Tuesday, February 19, 2013

Heartbreak

I just drove past an old delapitated mall in my neighborhood where for decades they had a beautiful open grove with grass surrounded by tall Eucalyptus trees that I always loved going to. It was, you might say, one of my "special places", a nice retreat right in the middle of the urban environment where you could commune with nature. I loved that place.

They've just bulldozed the whole thing and replaced it with parking lot.

It's not as if there weren't parking lot all around it before hand. It's not as if people used the existing parking lot much anyway.

Why?

It's because this town -- like most towns and cities in America -- is a heartless place run by business people, developers, and their lawyers, and the feelings of people for place, for memory, for the natural life around them means nothing next to their almighty dollar. Gullveig, as always, rules everywhere.

And because "private property" -- that very unsacred sacred can't-touch-this in our society that was originally an usurpation from the common clan and tribal land -- rules everywhere. And where something is planted on "private property", it is under the dictatorship of that supposed owner. It doesn't matter how public that property is in actuality, in real life, as a part of the community. It doesn't matter how anyone feels about it. It doesn't matter if it is alive. It only gets to exist at the whim of the tyrant who holds the title. And if said feudal lord weren't bad enough, of course, in our society, even the lord is required by tax structures to make sure that property is generating cash, cash, cash. Because that's all that matters : cash, cash, cash.

I believe laws should be passed declaring old trees past a certain age -- regardless of whose goddamned "property" they're on -- to be public treasures beyond the pale in most instances, and only appealable on the basis of very specific due process involving public hearings which would include -- and even be strongly organized by -- local historical societies, as keepers of community memory, and ecologists and natural historians.

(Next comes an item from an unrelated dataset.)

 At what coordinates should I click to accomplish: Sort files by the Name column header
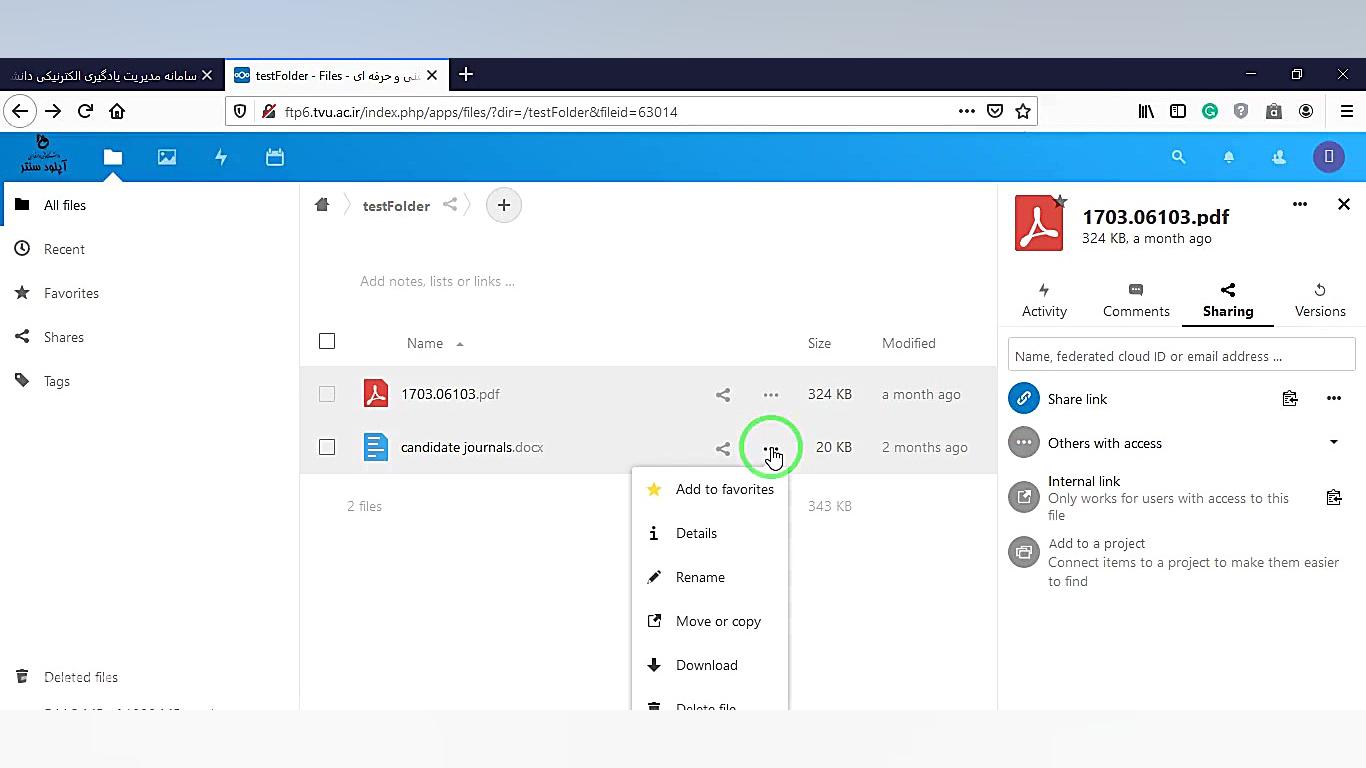click(425, 343)
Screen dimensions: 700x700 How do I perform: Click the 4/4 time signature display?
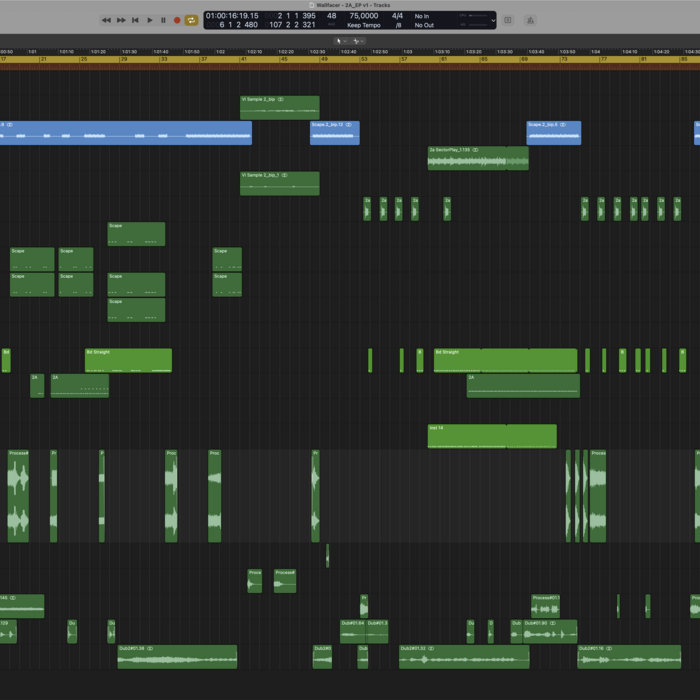397,16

I guess I "have" to accept that living in an urban society, sometimes some things are going to have to be torn down to make way for something else, although I don't like that all. But Gods damn it, not for profit, not to worship Gullveig, and entirely to serve the public needs!

And I get my Gods-damned hearing. The trees get their hearing. The wildlife gets its hearing. The community gets its hearing.

And they have to advertise and summon the people well in advance. And workplaces have to give time off for these meetings, or they have to be held at times people aren't working. And there would be a quorum, a minimum number of people in the community below which the hearing isn't valid and therefore no contractors can proceed any further.

And at that hearing we can assess, as a community, jury-style, the competing claims of public interest  : public interest for something new? public interest to preserve memories? public need of new facilities? public need for open, natural space? And we can weigh these weighty issues on our scales, and Gullveig be damned!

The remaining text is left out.